Tag Archives: Philosophy

From the YUTOPIA Archives: An Odd Instance of Intellectual Assimilation – Christian Influences on Nachmanides’ Thought

YUTOPIA's 10 Year Anniversary SpecialOne of the main characters of the movie Footnote is a scholar whose most eminent academic accomplishment was a single complimentary footnote in his teacher’s work. Such recognition indicates that not only has a master in a field read your work, but found your contribution significant enough to disseminate to his larger audience. Aside from earning one’s PhD, this can be the academic equivalent of “getting made.”

The closest I’ve experienced this feeling myself was when I shared a graduate school paper on Ramban / Nachmanides (1194–c. 1270) with my father’s teacher Haham Jose / Yosef Faur in his Netanya house in 2002. In particular, I remember his elated reaction at my discovery that Ramban’s commentary on Deuteronomy 17:11 is nearly identical to the Early Church Father Tertullian’s (c. 160–c. 225 AD) justification of priestly authority.
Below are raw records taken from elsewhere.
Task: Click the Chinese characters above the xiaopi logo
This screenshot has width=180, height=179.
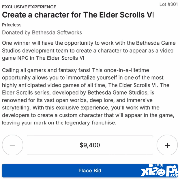Action: pos(159,165)
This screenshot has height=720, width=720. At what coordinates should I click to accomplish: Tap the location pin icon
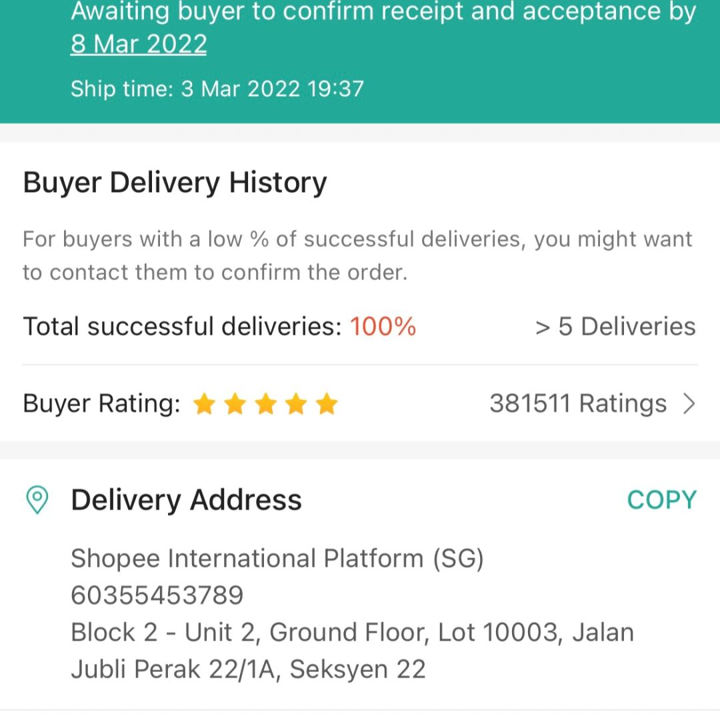pos(37,499)
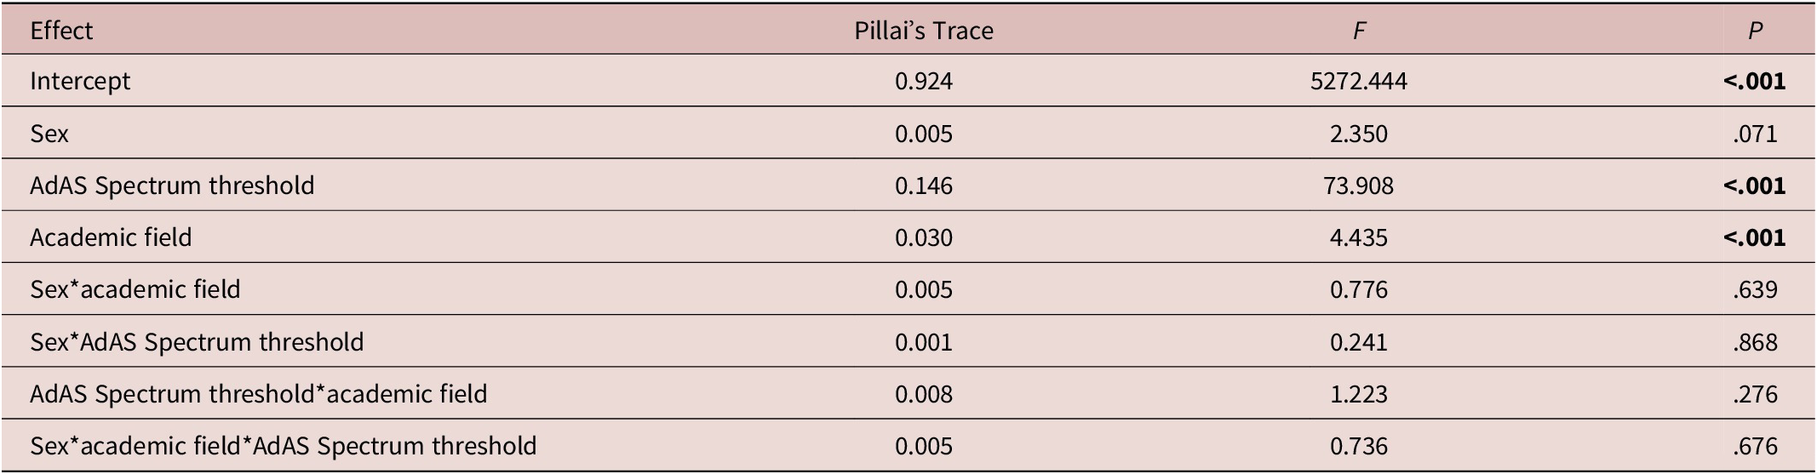Viewport: 1817px width, 474px height.
Task: Click the F value 1.223
Action: coord(1359,394)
Haham Faur referenced this discovery in his article Anti-Maimonidean Demons p. 28 note 110 in his Horizontal Society (vol 2. p. 188).
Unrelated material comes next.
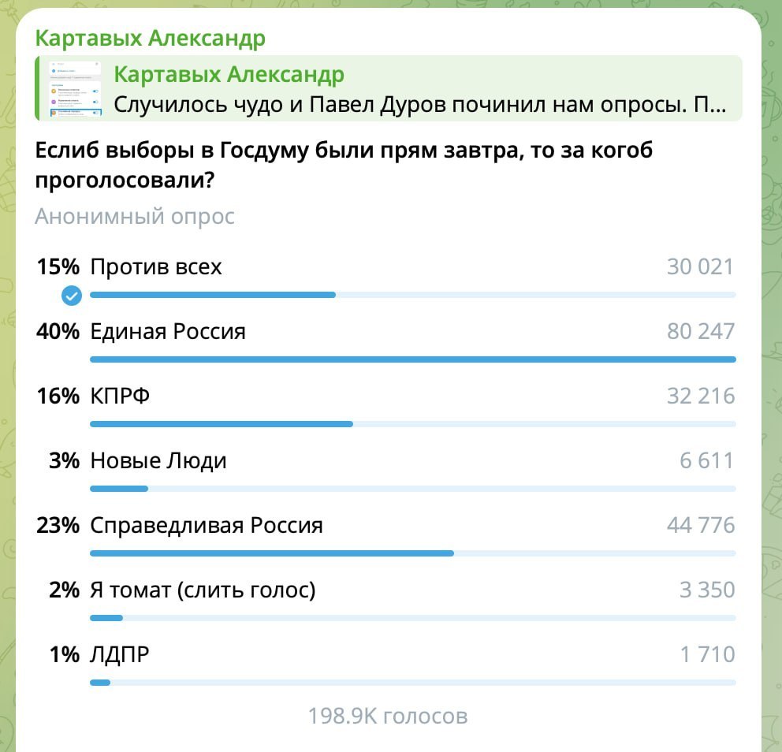The image size is (782, 752).
Task: Click the 80 247 vote count
Action: (700, 332)
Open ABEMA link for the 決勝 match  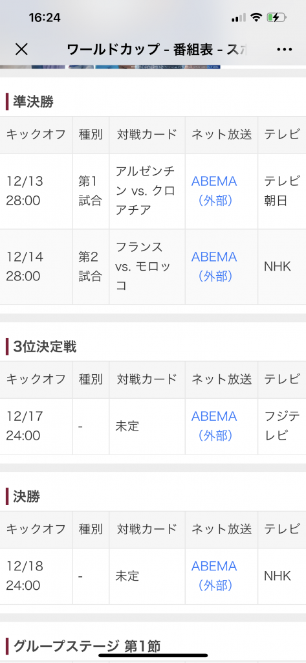pyautogui.click(x=214, y=576)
I rediscovered the original paper among the same pile of documents as my father’s letter of resignation. I believe I kept the original copy of this paper due to the comments I received from Professor David Berger, which made an indelible impression on me:

This is a very intelligent, well written, vigorously argued but unconvincing, tendentious, one-sided, arbitrary, even biased argument. The suggestion that N.[achmanides] invented a tradition so that he could exercise authority i.e. that he did not believe that there was a Kabbalistic tradition that he had studied is unsupport[ed] and even offensive. I will assign a good grade to this paper because of its stimulating qualities, but what they stimulated in me was a combination of fascination and anger.
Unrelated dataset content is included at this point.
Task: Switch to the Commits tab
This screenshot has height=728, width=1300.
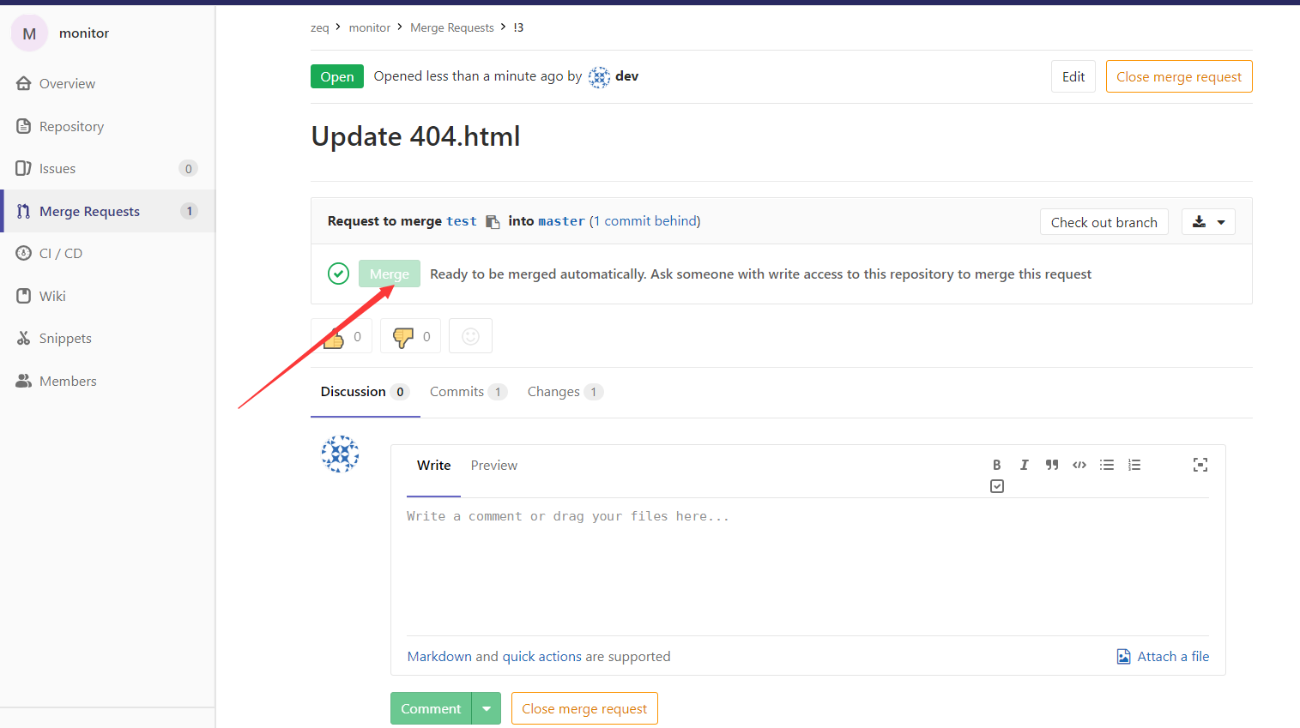Action: pos(468,392)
Despite Dr. Berger’s personal objections, he gave this paper an A-. There is also much more to be said in comparing Dr. Berger’s affinity towards Ramban and his criticisms of Chabad, but that is for another time. 1

Unsurprisingly, the paper itself could stand to use some editing and a few more revisions. Aside from the typos which should be expected at this point, I can see in hindsight imprecise language if not poor word choices. I suppose one reason to pursue advanced education is precisely to improve such skills. At any rate, for those interested in the subject or Hassidim of Haham Faur who are compelled to collect all related data, I am embedding the paper itself, complete with original typos, mistakes, and comments.

And in case anyone is wondering, despite this being a Revel paper, I did in fact submit the paper on time.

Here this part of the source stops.